Ledyard applies again for grant to spruce up Gales Ferry streetscape
Ledyard — The town will make another bid for state money in a long-running effort to improve the Route 12 streetscape in Gales Ferry.
The Town Council pushed forward a $500,000 grant application Wednesday night, voting to allow Mayor John Rodolico to sign and send the application. This isn't the first time officials have had their eye on the Main Street Investment Fund; a full-scale $1.5 million plan was submitted to the state in the fall of 2012 with the hope that one phase could be fully funded.
Before that, the town applied in 2011 for $325,000 in Small Town Economic Assistance Program in a separate effort to rehabilitate the parking lot of Riverside Mall, where Ocean State Job Lot is located.
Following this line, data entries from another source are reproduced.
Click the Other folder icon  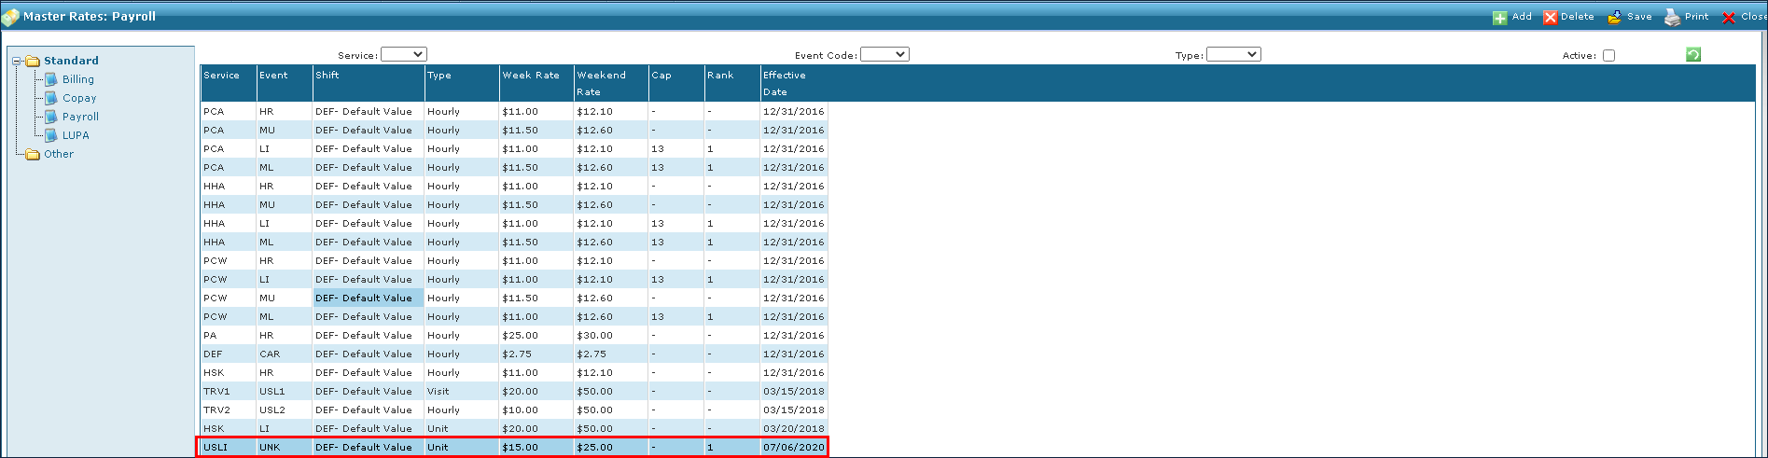click(33, 154)
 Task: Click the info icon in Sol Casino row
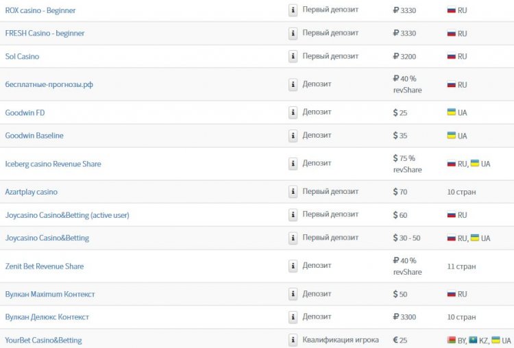293,56
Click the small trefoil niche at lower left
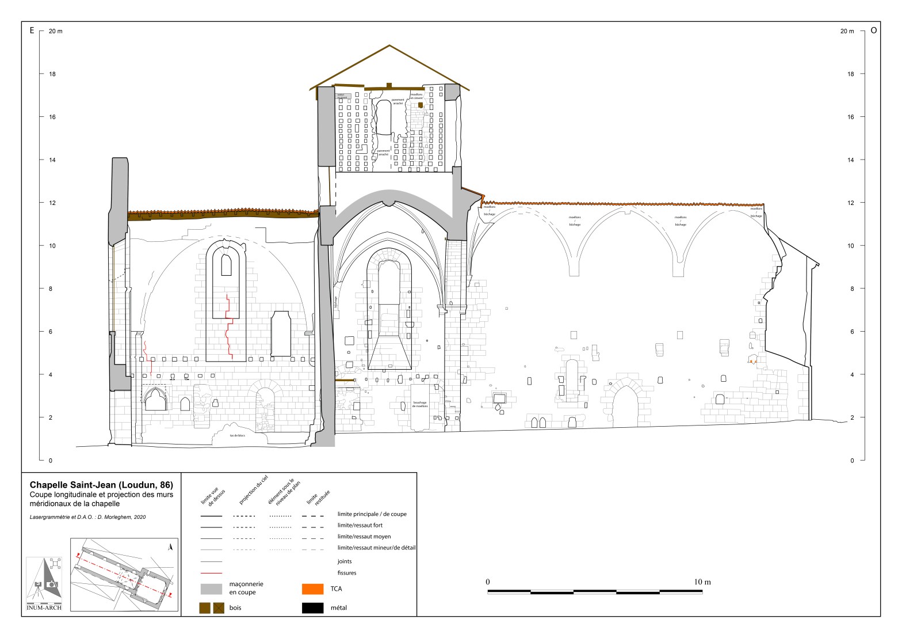Viewport: 902px width, 638px height. pyautogui.click(x=155, y=399)
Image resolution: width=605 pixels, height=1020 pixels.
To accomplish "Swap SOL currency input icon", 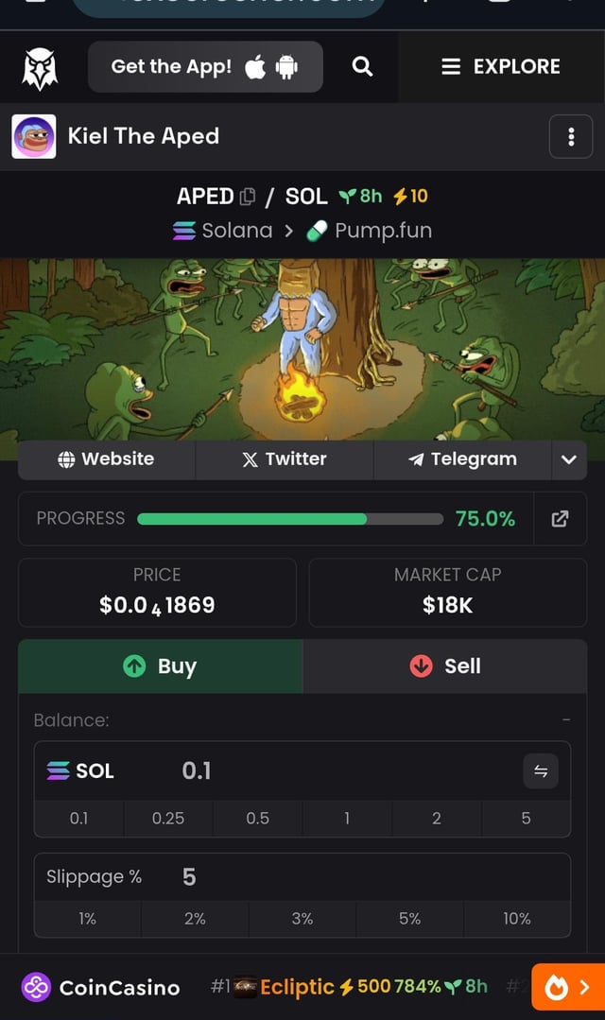I will click(541, 771).
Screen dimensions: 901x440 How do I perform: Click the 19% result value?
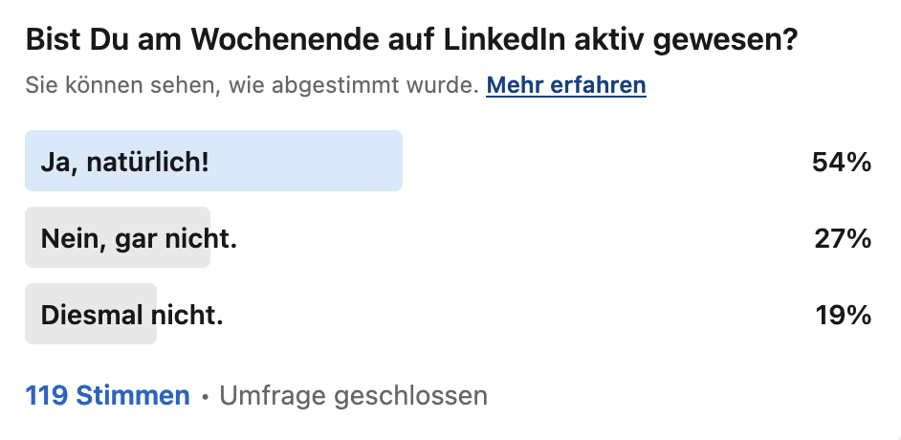(844, 315)
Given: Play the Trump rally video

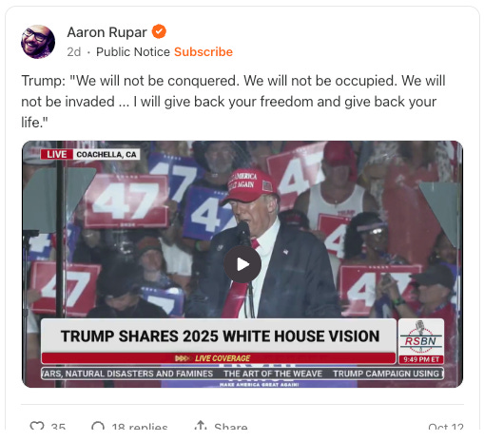Looking at the screenshot, I should tap(242, 264).
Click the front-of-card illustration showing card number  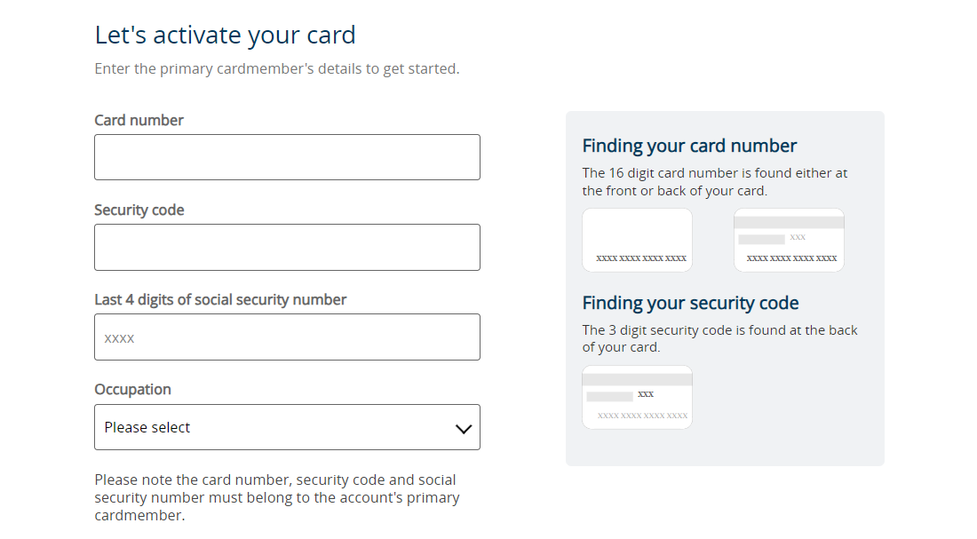(x=637, y=240)
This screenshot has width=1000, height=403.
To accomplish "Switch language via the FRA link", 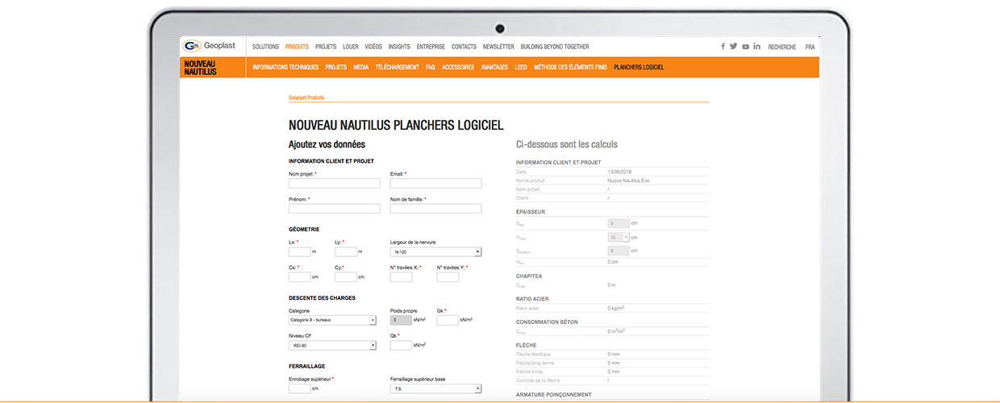I will [810, 47].
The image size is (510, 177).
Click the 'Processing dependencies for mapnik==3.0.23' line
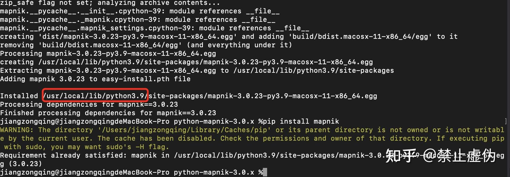[89, 105]

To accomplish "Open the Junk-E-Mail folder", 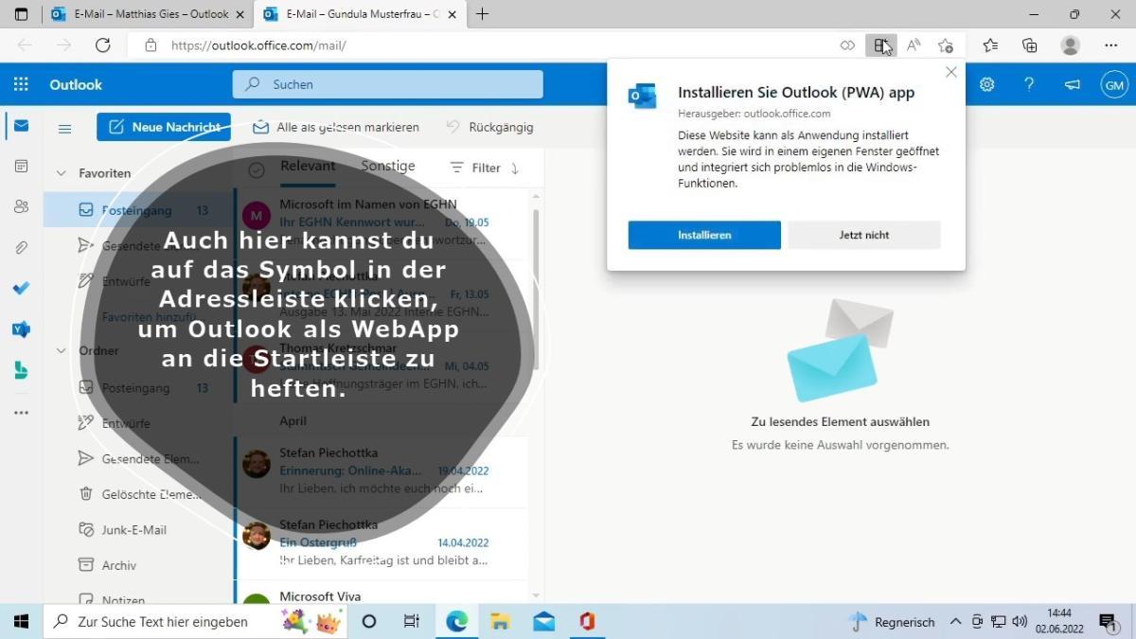I will pyautogui.click(x=133, y=530).
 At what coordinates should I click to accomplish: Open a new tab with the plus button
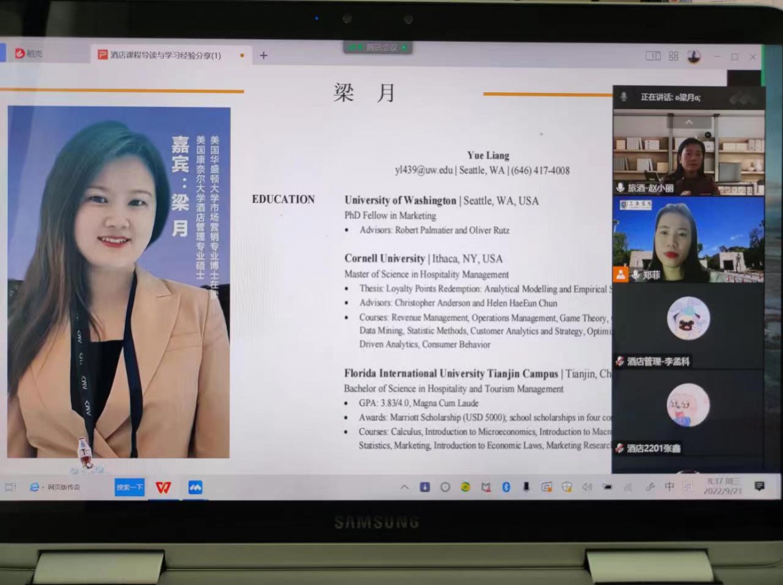coord(263,56)
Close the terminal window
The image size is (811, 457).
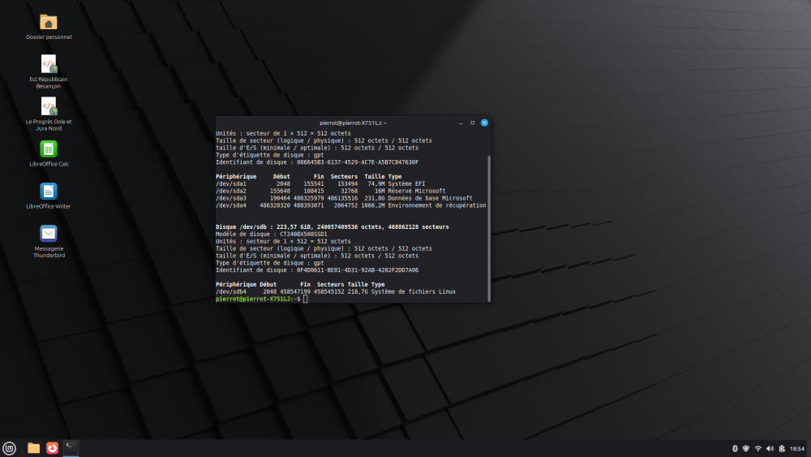(484, 123)
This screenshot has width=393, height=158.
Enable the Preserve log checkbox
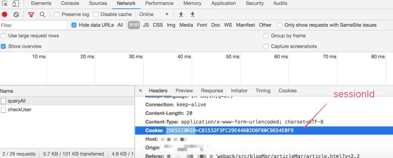point(57,15)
The state turned both of these bids down.
Since then, the town has seen some improvement to the Riverside Mall complex, a longtime eyesore for the Gales Ferry community. After striking a tax abatement deal with the town, the owners of the complex agreed to phase in certain upgrades, including eliminating unsightly asphalt, installing a new façade and improving parking lot lighting.
Phase two of this project has been completed.
And in the fall of 2012, a new CVS pharmacy opened its doors across the street, directly adjacent to the former Gales Ferry School, which the town is attempting to use as a business incubator.
Still, this grant application will seek to achieve the objectives of a town report that is now more than a decade old, which highlighted multiple concerns with the Route 12 "corridor."
Though Gales Ferry's residential district sits less than 1,000 feet from the would-be commercial center, a pedestrian-hostile layout has ruled out any foot traffic. And the strip-mall, car-centric layout of the stretch has discouraged budding businesses, even pushed several out.
The grant application asks for the full $500,000 to cover the first phase of the original larger-scale plan. The hope is to draw mom-and-pop businesses to Route 12's extensive vacant building stock. It would tackle unnecessary pavement, replacing it with sidewalks, community plazas, lighting, lawn and landscaping.
If the grant application is approved, construction could begin in the spring of 2015 and wrap up that summer.